PostPosted: Mon Jul 11, 2016 11:50 am
by ApexShootingTactics
Last week I conducted a training day for a police department. The department explained what they wanted to do and we made it happen in a safe, realistic, relevant manner. This drill is about "getting off the X" (movement), staying orientated with the threat, safe and proficient weapons handling, engaging the threat until it is no longer a threat and much more. Officers were only allowed to have three, four round magazines so we could see what the reload looked like when it matters. Officers were never more than 8 feet away from the target and sometime as close as 1 foot. Sound easy? Every officer except for one had at least one miss. The misses were not horrible but they still missed and in the end the drill proved to be a great evaluation for each officer.

Our website About page says the following:
Apex Shooting and Tactics LLC is deeply rooted in a method of training that is safe, effective, relevant, and encourages a continuous thought process that will demand accountability. Safe and effective techniques, tactics and procedures are the foundation of our student learning objectives. Escalation of training and intensity will vary depending on number of students and their skill levels, though the core of the course will always remain the same.

This drill is not for everyone. Every officer who went through the drill showed some deficiency in fundamentals of marksmanship, weapons handling or tactics. That is what training is about, building skills, identifying weak points and then fixing them.

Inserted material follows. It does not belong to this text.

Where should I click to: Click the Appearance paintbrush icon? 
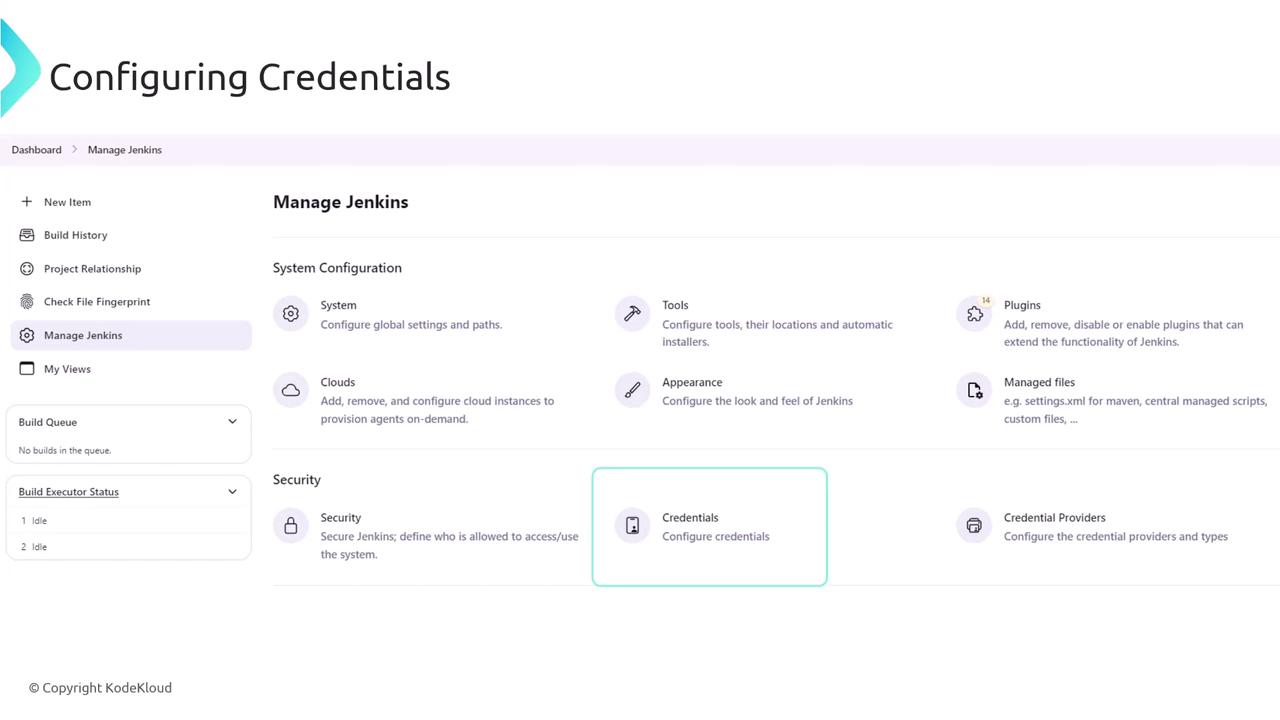(632, 391)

Here is body cam video from one officer.
https://youtu.be/SpwCDluhZQw

Re: Dynamic drill

PostPosted: Mon Jul 11, 2016 12:23 pm
by TSiWRX
That reads easy - but it looks very, very hard. :shock:

Under that type of up-close pressure, I'm sure that there will be fundamental flaws exposed for most, myself included! :oops:

Something that really made sense to me was the late Louis Awerbuck's reasoning for why good shooters miss at close range, when under intense pressure. He attributes part of the marksmanship problem to "the law of inverse proportions," that up-close, even minimal displacement of the target can result in a huge shift in where the shot needs to be tracked/aimed. This line of logic also doesn't just stop on the examination of why good shooters completely miss in close-range encounters, but also has further implications in terms of shot placement -particularly as the target's vitals shift in presentation in three dimensions- and even backstop/background concerns.